Educazione finanziaria: offerta cresce, ma italiani bocciati

da Tuttoscuola

Educazione finanziaria: offerta cresce, ma italiani bocciati

“Per scegliere il cellulare confrontiamo mille siti, cento concessionarie se dobbiamo comprare l’auto. Ma per investire i nostri risparmi, ci accontentiamo del consiglio di un amico”. Giovanna Boggio Robutti, direttore generale della Feduf, la Fondazione per l’educazione finanziaria e al risparmio nata su iniziativa dell’Abi (Associazione bancaria italiana), fotografa il grado d’istruzione economica degli italiani: “È largamente al di sotto della sufficienza”.

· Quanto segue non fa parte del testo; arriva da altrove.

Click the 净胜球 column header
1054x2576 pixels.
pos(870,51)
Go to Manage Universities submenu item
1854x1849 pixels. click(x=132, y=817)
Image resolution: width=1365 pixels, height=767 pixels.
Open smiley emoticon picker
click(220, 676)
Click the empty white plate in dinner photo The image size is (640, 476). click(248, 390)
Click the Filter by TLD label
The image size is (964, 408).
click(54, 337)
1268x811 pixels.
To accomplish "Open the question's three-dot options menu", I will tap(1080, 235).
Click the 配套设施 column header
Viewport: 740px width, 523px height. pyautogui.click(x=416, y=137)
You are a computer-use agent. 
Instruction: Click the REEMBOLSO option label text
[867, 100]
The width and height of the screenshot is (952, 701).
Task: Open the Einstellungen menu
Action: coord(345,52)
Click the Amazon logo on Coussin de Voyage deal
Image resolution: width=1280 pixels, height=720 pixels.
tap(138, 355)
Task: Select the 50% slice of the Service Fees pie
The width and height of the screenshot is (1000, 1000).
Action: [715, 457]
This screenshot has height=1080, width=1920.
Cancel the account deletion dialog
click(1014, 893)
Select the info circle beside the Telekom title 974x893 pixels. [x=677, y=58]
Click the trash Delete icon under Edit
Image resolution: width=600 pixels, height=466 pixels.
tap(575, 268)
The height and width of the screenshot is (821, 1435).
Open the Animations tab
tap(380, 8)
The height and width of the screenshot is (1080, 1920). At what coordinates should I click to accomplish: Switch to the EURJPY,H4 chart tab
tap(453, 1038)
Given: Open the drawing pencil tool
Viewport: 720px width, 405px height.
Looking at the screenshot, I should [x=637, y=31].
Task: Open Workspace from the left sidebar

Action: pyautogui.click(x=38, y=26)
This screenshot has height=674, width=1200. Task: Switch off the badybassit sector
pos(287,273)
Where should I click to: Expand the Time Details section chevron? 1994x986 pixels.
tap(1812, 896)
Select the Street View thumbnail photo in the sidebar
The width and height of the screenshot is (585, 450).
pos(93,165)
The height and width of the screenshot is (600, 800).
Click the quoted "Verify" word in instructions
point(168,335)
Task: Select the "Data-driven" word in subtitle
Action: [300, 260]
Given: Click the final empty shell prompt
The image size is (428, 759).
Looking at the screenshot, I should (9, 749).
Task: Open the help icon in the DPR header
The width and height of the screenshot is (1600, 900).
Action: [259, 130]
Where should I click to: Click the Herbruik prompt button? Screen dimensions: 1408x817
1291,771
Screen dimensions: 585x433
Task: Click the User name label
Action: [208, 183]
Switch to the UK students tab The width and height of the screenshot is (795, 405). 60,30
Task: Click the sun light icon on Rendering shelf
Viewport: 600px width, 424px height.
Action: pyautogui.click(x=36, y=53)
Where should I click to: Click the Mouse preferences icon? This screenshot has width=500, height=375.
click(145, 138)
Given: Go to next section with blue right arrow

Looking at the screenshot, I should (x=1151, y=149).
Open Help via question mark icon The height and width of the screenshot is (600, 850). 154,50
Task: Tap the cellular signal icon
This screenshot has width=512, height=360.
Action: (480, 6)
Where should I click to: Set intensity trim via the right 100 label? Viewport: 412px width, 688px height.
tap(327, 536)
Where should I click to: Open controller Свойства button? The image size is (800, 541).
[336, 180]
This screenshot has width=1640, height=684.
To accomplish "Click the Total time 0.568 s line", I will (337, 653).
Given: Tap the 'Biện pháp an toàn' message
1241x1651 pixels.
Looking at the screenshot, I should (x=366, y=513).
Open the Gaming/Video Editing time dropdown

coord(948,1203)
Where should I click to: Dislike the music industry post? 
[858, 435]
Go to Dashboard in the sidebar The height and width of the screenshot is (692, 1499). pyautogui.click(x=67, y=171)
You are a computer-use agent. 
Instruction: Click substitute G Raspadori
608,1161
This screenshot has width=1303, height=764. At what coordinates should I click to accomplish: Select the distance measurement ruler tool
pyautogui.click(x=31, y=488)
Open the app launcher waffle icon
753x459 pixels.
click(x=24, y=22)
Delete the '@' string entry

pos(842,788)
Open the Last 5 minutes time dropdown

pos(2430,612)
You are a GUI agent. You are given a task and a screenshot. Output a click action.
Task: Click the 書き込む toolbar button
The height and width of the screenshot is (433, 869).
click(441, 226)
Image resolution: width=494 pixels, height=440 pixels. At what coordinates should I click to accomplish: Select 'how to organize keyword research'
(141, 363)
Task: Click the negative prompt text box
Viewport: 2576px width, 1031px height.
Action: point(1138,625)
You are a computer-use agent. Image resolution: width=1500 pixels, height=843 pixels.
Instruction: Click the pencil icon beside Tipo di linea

Insomma, tutti conoscono la differenza fra Samsung e Apple, ma pochi quella fra un’azione e un bond. Obiettivo dell’educazione finanziaria è fornire gli strumenti per affrontare decisioni anche ‘pratiche’: dalla gestione del bilancio domestico, alla stipula di un mutuo, all’investimento dei risparmi. Ma da un rapporto Consob del 2016 emerge che poco più del 40% degli italiani è in grado di definire correttamente alcune nozioni di base, come inflazione.

C’è anche un gap di genere. Una ricerca del 2017 a cura del Museo del Risparmio, creato a Torino da Intesa Sanpaolo, rileva che “solo il 50%” delle donne “si dichiara abbastanza o molto competente, rispetto al 68% degli uomini”. “Eppure l’offerta didattica non manca – spiega Boggio Robutti – Anche gratuita e di livello”. Qualche dato: nel 2017 Bankitalia ha censito 206 iniziative di educazione finanziaria organizzate in Italia da 256 enti, che nel 2014 hanno coinvolto un milione di persone contro le 500 mila del 2012.

Gli studenti iscritti ai programmi organizzati da Feduf sono passati dai 21.500 dell’anno scolastico 2014-2015 ai 34.400 del 2016-2017. Più di duemila persone partecipano al corso online del Politecnico di Milano. I visitatori del Museo del Risparmio sono cresciuti del 40% in tre anni, arrivando a 12 mila nel 2017. Da anni l’Osservatorio permanente Giovani-Editori organizza incontri fra studenti e governatori della banche centrali.

“Le persone che se ne interessano aumentano – dice Boggio Robutti – ma rappresentano ancora una nicchia”. Così, nell’agosto 2017, il Tesoro ha istituito il Comitato per la programmazione e il coordinamento delle attività di educazione finanziaria, col compito di programmare e promuovere iniziative “per migliorare in modo misurabile le competenze dei cittadini”.

Oltre ai corsi gratuiti di università, associazioni e fondazioni, ci sono quelli a pagamento. L’imprenditore Alfio Bardolla, che ha quotato la sua ‘scuola’ in Borsa, questo weekend a Parma ha tenuto un evento con 2500 partecipanti. Costo medio: 270 euro. “L’offerta è tanta – spiega Bardolla – ma non mi risultano enti in Italia che facciano corsi simili o assimilabili ai nostri. Non abbiamo e non crediamo alle formule magiche. Crediamo nell’imparare, nell’essere educati finanziariamente, nella formazione costante e nello sviluppo dell’essere umano. Ma l’educazione finanziaria si può ricevere solo da persone che, come noi, abbiano ottenuto sistematicamente risultati”.

Il presidente di Adusbef, Antonio Tanza, consiglia corsi che “non abbiano legami con banche e assicurazioni, cioè le ‘controparti’”. Quelli a pagamento? “Con tutte le iniziative che ci sono gratis, perché pagare? L’importante è accertarsi che siano tenute da soggetti indipendenti, preparati, seri e corretti”.